Selection:
------------------------------

ID1 – Contains flags for each byte in the binary.
NAM – Contains addresses of names.
SEG – Unknown.
TIL – Contains information about data types.
ID2 – Unknown.

Only ID0 and NAM will be covered here.

Most of this information was obtained through reviewing the code of the following amazing projects:

This appendix was created with reference to databases created in IDA Pro 7.7. Integers are unsigned and little-endian unless otherwise specified.

‍

Header

Offset	Size	Field	Purpose
0x00	4	magic	Should be either IDA0, IDA1 or IDA2. IDA0 and IDA1 imply that the file has a 32-bit word size, IDA2 implies that it has a 64-bit word size.
0x06	8	id0_offset	Offset to the ID0 section from the start of the file.
0x0d	8	id1_offset	Offset to the ID1 section from the start of the file.
0x1a	4	signature	Should be 0xaabbccdd.
0x1e	2	version	Should be 6.
0x20	8	nam_offset	Offset to the NAM section from the start of the file.
0x28	8	seg_offset	Offset to the SEG section from the start of the file.
0x30	8	til_offset	Offset to the TIL section from the start of the file.
0x38	4	id0_checksum	CRC32 checksum of the ID0 section.
0x3c	4	id1_checksum	CRC32 checksum of the ID1 section.
0x40	4	nam_checksum	CRC32 checksum of the NAM section.

------------------------------

Given entries:
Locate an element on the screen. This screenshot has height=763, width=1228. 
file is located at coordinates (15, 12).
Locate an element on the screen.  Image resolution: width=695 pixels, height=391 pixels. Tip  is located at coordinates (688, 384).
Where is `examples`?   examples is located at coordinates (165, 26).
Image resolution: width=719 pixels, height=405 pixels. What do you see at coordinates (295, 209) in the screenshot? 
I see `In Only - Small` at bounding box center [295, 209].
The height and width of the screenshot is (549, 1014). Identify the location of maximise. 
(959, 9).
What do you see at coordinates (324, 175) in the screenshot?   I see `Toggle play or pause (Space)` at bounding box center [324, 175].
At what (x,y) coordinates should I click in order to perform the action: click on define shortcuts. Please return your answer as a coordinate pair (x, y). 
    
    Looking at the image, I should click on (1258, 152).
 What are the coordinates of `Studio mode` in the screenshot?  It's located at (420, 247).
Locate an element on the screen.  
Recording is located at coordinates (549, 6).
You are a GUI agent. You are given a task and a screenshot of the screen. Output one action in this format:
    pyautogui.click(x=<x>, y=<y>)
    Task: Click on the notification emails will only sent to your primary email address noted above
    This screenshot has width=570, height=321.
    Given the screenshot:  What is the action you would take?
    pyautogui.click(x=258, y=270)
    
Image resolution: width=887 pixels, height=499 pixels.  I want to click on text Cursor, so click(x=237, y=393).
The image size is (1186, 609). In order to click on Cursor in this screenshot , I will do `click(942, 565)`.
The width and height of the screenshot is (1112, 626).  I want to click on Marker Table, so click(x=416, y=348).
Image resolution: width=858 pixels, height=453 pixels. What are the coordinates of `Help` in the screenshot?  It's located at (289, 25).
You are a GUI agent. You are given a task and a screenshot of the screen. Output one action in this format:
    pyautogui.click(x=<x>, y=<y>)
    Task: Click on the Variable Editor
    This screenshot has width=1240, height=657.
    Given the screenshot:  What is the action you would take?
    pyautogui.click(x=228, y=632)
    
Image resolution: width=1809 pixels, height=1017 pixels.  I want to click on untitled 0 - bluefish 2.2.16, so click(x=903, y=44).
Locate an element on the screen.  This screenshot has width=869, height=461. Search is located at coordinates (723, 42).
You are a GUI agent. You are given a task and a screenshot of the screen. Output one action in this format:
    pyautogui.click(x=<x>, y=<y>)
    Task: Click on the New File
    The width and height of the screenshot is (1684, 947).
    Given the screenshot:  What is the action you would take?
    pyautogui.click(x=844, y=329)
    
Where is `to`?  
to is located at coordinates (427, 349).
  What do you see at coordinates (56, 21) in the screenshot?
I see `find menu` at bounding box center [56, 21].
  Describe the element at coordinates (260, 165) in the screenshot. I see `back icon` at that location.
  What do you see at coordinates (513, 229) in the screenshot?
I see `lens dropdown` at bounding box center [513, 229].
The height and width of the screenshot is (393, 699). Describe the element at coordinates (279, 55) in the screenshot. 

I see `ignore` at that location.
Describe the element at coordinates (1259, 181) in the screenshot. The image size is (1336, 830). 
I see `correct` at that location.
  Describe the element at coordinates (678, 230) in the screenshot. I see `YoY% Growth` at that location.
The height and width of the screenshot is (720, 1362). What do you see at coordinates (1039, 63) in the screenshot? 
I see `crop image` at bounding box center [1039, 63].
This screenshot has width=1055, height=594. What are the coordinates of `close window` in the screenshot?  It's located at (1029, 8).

------------------------------

Directives:
**A.** What value should the signature field hold according to the IDA database excerpt?
**B.** Continue the IDA database excerpt from its last line.

Answers for this exercise:
**A.** 0xaabbccdd

**B.**
0x44	4	seg_checksum	CRC32 checksum of the SEG section.
0x48	4	til_checksum	CRC32 checksum of the TIL section.
0x4c	8	id2_offset	Offset to the ID2 section from the start of the file.
0x50	4	id2_checksum	CRC32 checksum of the ID2 section.

‍

Section Header

All sections have the following header. The section contents start immediately after.

Offset	Size	Field	Purpose
0x00	1	compression_method	0 for no compression. 2 for Zlib compression.
0x01	8	section_length	The length of the section (before decompression).

‍

ID0

Header

Offset	Size	Field	Purpose
0x00	4	next_free_index	The index of the next free page.
0x04	2	page_size	The number of bytes occupied by a single page.
0x06	4	root_page_index	The index of the root page.
0x0a	4	record_count	The number of non-dead records.
0x0e	4	page_count	The number of non-dead pages.
0x13	9	magic	Should be B-tree v2.

page_size - 0x1c bytes of padding follow the header.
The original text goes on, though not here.